**Goal:**
Reproduce the following records line for line, with no changes.

**Material provided:**
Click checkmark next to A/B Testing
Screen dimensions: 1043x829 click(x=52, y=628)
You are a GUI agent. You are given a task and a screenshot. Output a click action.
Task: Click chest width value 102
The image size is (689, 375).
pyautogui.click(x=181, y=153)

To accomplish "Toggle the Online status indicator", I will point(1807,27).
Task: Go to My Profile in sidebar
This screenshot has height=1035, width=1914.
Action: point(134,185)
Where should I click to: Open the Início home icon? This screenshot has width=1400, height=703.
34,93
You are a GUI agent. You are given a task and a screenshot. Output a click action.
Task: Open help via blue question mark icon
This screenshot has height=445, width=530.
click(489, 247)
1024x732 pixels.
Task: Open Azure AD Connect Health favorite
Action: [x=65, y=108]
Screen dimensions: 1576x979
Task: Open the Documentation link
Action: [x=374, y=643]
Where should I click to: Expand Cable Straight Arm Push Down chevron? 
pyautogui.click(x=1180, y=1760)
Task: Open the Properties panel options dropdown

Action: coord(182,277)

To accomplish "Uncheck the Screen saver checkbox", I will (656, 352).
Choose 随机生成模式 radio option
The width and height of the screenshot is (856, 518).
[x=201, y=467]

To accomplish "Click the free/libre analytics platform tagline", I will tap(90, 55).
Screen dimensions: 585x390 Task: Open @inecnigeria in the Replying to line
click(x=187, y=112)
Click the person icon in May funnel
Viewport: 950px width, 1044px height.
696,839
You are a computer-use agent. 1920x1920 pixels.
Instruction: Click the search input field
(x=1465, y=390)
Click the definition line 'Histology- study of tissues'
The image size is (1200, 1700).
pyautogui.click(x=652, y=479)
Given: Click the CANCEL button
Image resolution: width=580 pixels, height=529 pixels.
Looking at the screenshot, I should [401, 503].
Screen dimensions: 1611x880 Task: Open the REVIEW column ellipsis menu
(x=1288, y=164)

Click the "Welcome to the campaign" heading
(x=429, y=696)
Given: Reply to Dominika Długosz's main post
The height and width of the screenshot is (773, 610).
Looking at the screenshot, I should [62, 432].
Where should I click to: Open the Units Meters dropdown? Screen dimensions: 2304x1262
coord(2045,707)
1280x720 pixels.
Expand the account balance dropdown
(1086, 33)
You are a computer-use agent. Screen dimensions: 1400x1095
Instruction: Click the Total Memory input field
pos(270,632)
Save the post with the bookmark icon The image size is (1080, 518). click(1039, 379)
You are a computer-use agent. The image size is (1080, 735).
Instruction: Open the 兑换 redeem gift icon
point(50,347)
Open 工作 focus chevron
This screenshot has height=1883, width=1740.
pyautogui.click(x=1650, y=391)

**Finished task:**
Click checkmark next to A/B Testing
Screen dimensions: 1043x829 click(x=52, y=628)
You are a GUI agent. You are given a task and a screenshot. Output a click action.
Task: Click chest width value 102
The image size is (689, 375).
pyautogui.click(x=181, y=153)

To accomplish "Toggle the Online status indicator", I will point(1807,27).
Task: Go to My Profile in sidebar
This screenshot has height=1035, width=1914.
Action: point(134,185)
Where should I click to: Open the Início home icon? This screenshot has width=1400, height=703.
34,93
You are a GUI agent. You are given a task and a screenshot. Output a click action.
Task: Open help via blue question mark icon
This screenshot has height=445, width=530.
click(489, 247)
1024x732 pixels.
Task: Open Azure AD Connect Health favorite
Action: [x=65, y=108]
Screen dimensions: 1576x979
Task: Open the Documentation link
Action: [x=374, y=643]
Where should I click to: Expand Cable Straight Arm Push Down chevron? 
pyautogui.click(x=1180, y=1760)
Task: Open the Properties panel options dropdown

Action: coord(182,277)

To accomplish "Uncheck the Screen saver checkbox", I will (656, 352).
Choose 随机生成模式 radio option
The width and height of the screenshot is (856, 518).
[x=201, y=467]

To accomplish "Click the free/libre analytics platform tagline", I will tap(90, 55).
Screen dimensions: 585x390 Task: Open @inecnigeria in the Replying to line
click(x=187, y=112)
Click the person icon in May funnel
Viewport: 950px width, 1044px height.
696,839
You are a computer-use agent. 1920x1920 pixels.
Instruction: Click the search input field
(x=1465, y=390)
Click the definition line 'Histology- study of tissues'
The image size is (1200, 1700).
pyautogui.click(x=652, y=479)
Given: Click the CANCEL button
Image resolution: width=580 pixels, height=529 pixels.
Looking at the screenshot, I should [401, 503].
Screen dimensions: 1611x880 Task: Open the REVIEW column ellipsis menu
(x=1288, y=164)

Click the "Welcome to the campaign" heading
(x=429, y=696)
Given: Reply to Dominika Długosz's main post
The height and width of the screenshot is (773, 610).
Looking at the screenshot, I should [62, 432].
Where should I click to: Open the Units Meters dropdown? Screen dimensions: 2304x1262
coord(2045,707)
1280x720 pixels.
Expand the account balance dropdown
(1086, 33)
You are a computer-use agent. Screen dimensions: 1400x1095
Instruction: Click the Total Memory input field
pos(270,632)
Save the post with the bookmark icon The image size is (1080, 518). click(1039, 379)
You are a computer-use agent. The image size is (1080, 735).
Instruction: Open the 兑换 redeem gift icon
point(50,347)
Open 工作 focus chevron
This screenshot has height=1883, width=1740.
pyautogui.click(x=1650, y=391)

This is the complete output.